その最中、スマホから顔を上げた可奈美が、ウィザードへ尋ねた。
「ハルトさん、変身いい加減に解いたら?」
「ん? ……ほら、ラビットハウスも今色々模索してるじゃん? たまには変身したまま……」
「そんなのおかしいって。ほら、変身解除しよ! 紗夜さんもハルトさんの顔みたいでしょ!」
可奈美はそう言って、ウィザードライバーのつまみを解除する。
変身待機になるモードであるが、うっかり気を抜いてしまったウィザード。

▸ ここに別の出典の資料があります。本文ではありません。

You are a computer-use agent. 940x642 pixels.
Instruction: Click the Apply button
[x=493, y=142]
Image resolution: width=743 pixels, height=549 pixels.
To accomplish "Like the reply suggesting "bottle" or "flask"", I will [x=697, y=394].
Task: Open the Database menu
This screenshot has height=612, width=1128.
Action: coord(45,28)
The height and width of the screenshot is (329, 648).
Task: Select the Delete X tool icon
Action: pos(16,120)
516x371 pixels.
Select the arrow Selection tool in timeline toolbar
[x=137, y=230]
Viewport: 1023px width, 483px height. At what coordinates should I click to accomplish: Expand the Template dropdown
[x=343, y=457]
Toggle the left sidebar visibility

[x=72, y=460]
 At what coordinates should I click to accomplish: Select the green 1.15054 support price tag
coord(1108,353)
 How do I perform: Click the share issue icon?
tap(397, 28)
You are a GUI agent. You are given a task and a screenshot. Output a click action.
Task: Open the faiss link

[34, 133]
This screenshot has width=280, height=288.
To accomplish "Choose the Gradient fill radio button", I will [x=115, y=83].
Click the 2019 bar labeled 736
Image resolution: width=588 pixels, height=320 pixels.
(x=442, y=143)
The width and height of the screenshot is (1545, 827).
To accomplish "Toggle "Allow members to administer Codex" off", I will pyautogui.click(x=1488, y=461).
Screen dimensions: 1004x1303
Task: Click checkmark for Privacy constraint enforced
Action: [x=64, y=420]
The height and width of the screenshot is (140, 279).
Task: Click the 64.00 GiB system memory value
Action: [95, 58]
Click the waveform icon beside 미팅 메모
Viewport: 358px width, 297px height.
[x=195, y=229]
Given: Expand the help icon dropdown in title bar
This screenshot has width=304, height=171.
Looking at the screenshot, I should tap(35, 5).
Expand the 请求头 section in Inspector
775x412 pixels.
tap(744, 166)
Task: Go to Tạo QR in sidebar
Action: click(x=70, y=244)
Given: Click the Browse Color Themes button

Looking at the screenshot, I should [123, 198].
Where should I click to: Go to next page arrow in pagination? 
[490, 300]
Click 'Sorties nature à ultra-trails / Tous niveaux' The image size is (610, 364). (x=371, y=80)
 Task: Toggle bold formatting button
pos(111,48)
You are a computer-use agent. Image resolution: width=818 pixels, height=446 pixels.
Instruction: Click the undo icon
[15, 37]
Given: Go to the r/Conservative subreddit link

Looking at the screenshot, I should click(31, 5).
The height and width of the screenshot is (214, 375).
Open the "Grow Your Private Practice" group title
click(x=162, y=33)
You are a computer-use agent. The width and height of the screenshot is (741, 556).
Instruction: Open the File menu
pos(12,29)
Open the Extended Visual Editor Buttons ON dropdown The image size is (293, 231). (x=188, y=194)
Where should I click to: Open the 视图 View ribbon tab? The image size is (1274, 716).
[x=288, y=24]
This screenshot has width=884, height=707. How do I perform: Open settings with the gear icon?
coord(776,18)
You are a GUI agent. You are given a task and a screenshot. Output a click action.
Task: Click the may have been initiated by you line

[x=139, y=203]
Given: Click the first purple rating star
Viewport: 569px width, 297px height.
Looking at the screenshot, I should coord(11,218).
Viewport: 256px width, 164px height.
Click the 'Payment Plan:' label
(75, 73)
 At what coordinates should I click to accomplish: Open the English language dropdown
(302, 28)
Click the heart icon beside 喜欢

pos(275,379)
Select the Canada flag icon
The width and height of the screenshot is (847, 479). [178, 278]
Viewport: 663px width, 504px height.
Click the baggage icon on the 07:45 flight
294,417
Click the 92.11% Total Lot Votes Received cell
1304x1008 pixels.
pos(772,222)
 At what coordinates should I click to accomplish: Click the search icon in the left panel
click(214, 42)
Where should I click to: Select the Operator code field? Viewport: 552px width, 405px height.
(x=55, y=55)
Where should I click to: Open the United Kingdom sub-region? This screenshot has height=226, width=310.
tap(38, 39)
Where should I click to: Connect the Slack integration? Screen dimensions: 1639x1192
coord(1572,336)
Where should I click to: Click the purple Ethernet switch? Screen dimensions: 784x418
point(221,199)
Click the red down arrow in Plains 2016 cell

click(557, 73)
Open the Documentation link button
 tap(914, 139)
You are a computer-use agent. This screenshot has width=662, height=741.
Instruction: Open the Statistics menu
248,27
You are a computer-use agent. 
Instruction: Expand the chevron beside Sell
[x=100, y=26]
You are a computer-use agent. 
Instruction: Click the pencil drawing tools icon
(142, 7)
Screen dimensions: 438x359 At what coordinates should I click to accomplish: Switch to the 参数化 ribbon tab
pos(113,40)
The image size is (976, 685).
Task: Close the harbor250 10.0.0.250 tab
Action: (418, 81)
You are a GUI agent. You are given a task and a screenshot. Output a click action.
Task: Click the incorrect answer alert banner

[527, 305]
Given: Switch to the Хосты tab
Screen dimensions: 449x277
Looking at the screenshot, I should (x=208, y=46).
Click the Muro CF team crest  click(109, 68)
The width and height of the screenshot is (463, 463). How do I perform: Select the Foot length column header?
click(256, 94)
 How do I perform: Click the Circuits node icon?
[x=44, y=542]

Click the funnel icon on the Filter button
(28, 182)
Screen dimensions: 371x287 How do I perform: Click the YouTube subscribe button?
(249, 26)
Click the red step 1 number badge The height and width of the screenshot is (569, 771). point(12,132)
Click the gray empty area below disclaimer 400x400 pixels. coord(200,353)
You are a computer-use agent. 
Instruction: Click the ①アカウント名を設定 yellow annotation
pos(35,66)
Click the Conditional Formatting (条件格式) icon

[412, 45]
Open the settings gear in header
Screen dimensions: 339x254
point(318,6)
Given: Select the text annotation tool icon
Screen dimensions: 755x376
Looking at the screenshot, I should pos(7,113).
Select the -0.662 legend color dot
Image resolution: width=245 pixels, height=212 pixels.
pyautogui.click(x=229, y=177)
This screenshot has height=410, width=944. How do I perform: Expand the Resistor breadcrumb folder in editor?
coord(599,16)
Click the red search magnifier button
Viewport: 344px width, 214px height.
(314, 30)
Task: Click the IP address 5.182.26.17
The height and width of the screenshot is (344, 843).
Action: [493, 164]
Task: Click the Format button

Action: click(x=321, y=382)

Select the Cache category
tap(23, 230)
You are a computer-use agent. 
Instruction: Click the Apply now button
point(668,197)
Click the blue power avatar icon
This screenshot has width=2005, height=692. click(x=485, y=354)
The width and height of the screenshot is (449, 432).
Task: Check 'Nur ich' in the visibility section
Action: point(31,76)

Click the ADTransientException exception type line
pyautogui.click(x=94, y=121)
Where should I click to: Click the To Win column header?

そのまま赤い魔法陣がウィザードの頭上へ飛んで行き、その姿を松菜ハルトの姿へ戻してしまった
ウィザードという蓋が外され、スメルの魔法が再び外気に触れる。
予想外の事象であろう可奈美と紗夜は、ともに唖然としている。
その間、彼女たちの表情に色んな文字が見えた。
・洗ってない雑巾みたいな臭い
・田舎のシマヘビとかアオダイショウの臭い
・洗ってないザリガニの水槽の臭い
・有機溶媒のピリジンをより強烈にした臭い
・洗わないで放置した柔道着を詰め込んだ鞄を開けた時の臭い
「あ……あはは。ちょっと、魔法に失敗しちゃって。一番ショボい変身してた……かも……」
だが、それ以上の言い訳を聞く者はいなかった。
あまりの強烈な臭いに、可奈美と紗夜は白目を剥いて倒れたのだから。